Cela peut s’expliquer par les contextes de création. Je me suis posée la même question à Trinidad, aux Etats-Unis, et me suis rendu compte que les contextes de création, les soirées ect… n’étaient pas toujours les plus simples pour des figures féminines. Mais les femmes sont là depuis le départ, les B. girls, les organisatrices, les publicistes, dans les labels, je pense bien sûr à Sylvia Robinson. Il est vrai qu’il y a un sexisme très présent. Les femmes n’ont pas besoin de nous pour être là mais pour être plus visibles. Il faut imaginer les cultures urbaines avec ces deux pôles, penser les choses en incluant l’apport, la vision et la présence féminines. C’est à nous hommes sensibles à cette question d’utiliser toutes les avenues disponibles pour que cette présence féminine soit plus remarquée. Le sexisme ambiant qu’il y a dans les musiques urbaines commence à faire beaucoup de dégâts. Chez les jeunes garçons, dans les collèges et les lycées, la manière dont ils parlent des femmes, dont ils les considèrent est affolante. Les garçons ont moins de tendresse, d’humanité et de respect pour les femmes. Il y  a un vrai travail pour nous qui en sommes conscients.

 
J’ai été frappée dans votre ouvrage par les propos de ce jeune fan de Booba, âgé de 17 ans, qui dénonce le fait que de très jeunes enfants écoutent et chantent les morceaux de ce rappeur, qui ne sont pas destinés à la base à un trop jeune public. Les parents sont-ils responsables en laissant entre les mains de leurs enfants des outils qu’ils ne maîtrisent pas eux-mêmes (Internet, smartphones, réseaux sociaux…?)
Absolument. Dans cette lutte pour un mieux vivre ensemble, l’école, les parents, les associations, ont un rôle à jouer. Les parents n’imaginent pas que cela va aussi vite, laissent parfois faire pour avoir la paix. Je suis moi-même parent et cela me rend très humble car je me rend compte du travail que représente l’éducation d’un enfant, c’est un job à plein temps. Il faut prendre le temps de parler, de sortir, de faire des choses. Les éducateurs demandent de plus en plus à travailler avec les parents, notamment en milieu scolaire, car si l’on travaille avec les élèves, qu’on les sensibilise mais qu’en rentrant chez eux, il y a une ambiance délétère, cela ne sert à rien.

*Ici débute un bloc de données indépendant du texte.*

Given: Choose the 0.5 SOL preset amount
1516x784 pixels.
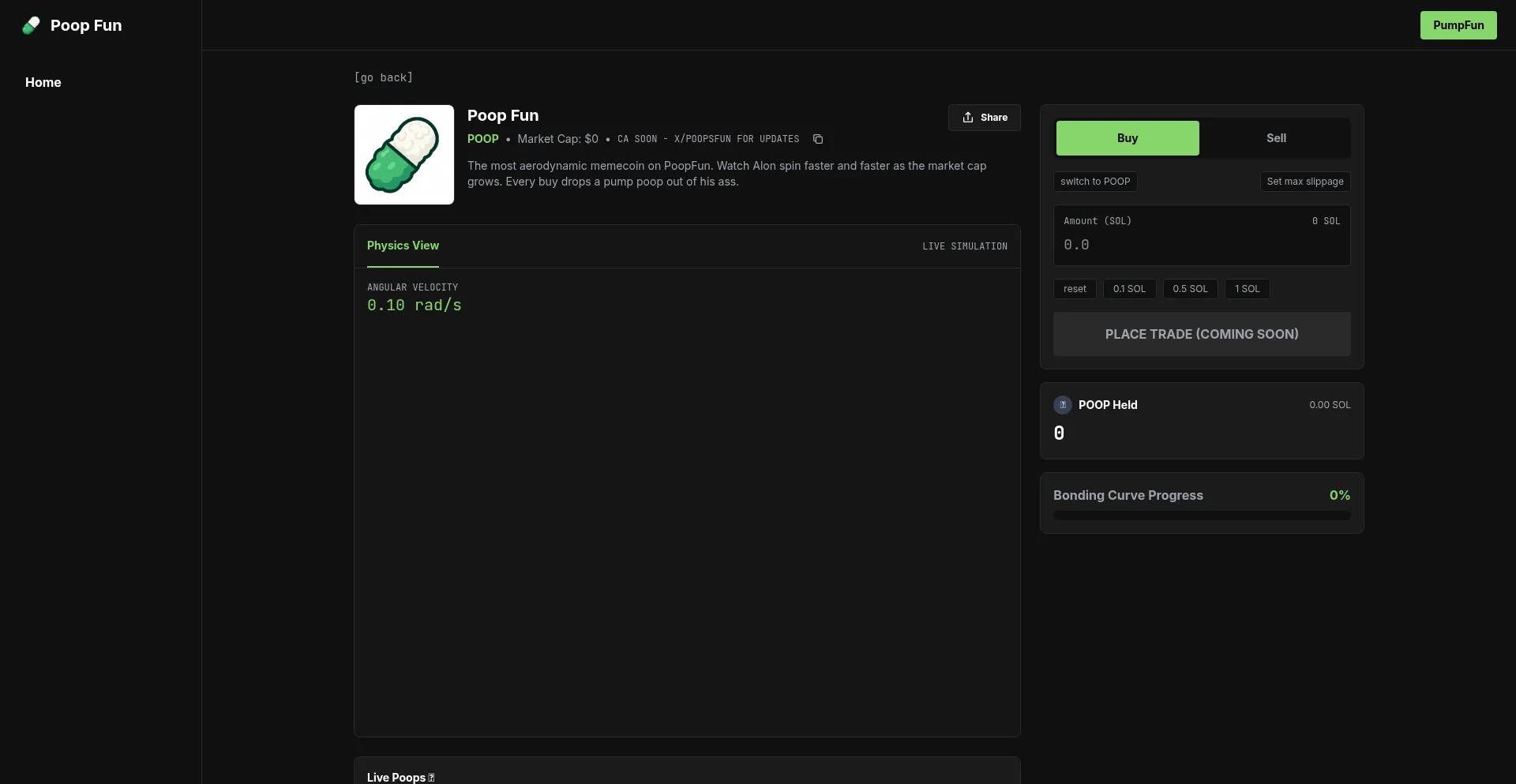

Il faut aussi prendre en compte le terrain socio-économique particulier sur lequel ces mouvements se développent: plus on a un contexte de crise, un grand nombre de jeunes sans activité, plus il y  a de possibilités pour qu’ils aillent vers les mauvais repères.
La culture Hip Hop, le Dancehall et la Trap Music ont pour terreau ce manque d’activité, des familles déstructurées, un contexte d’éducation mal adapté, des formations mal choisies… En Jamaïque ou à New York, c’était le même contexte dans les années 70 que dans les années 90 à Atlanta ou aujourd’hui dans nos territoires. Cela nécessite d’autres politiques gouvernementales, d’autres choux pour ne pas constamment transporter de l’eau dans des paniers percés. En prenant en compte ce contexte socio-économique, on peut mieux contrer ce qui donne naissance à ces comportements déviants.

Au delà des quartiers défavorisés, vous parlez de l’influence considérable du Hip Hop sur l’industrie vestimentaire, le langage, la sexualité… La forme prend-elle le dessus sur le fond?
Nous vivons dans un monde capitaliste, qui prend tout et n’importe quoi du moment qu’il y a du profit. Ces mouvements  sont devenus un moyen de vendre des produits, les industries ont remarqué qu’il y avait des niches très larges de consommateurs. Les compagnies n’ont aucun état d’âme à faire taire leur conscience sociale, que ce soit Disney, BET, Viacom… pour faire du profit. Maintenant, la loi du porte-monnaie est encore là, et si des consommateurs sentent que certaines choses ne leur conviennent pas, des manières de valoriser des comportements dans des publicités… ils doivent le faire savoir. Il y a déjà eu des cas d’entreprises qui ont changé leur politique commerciale.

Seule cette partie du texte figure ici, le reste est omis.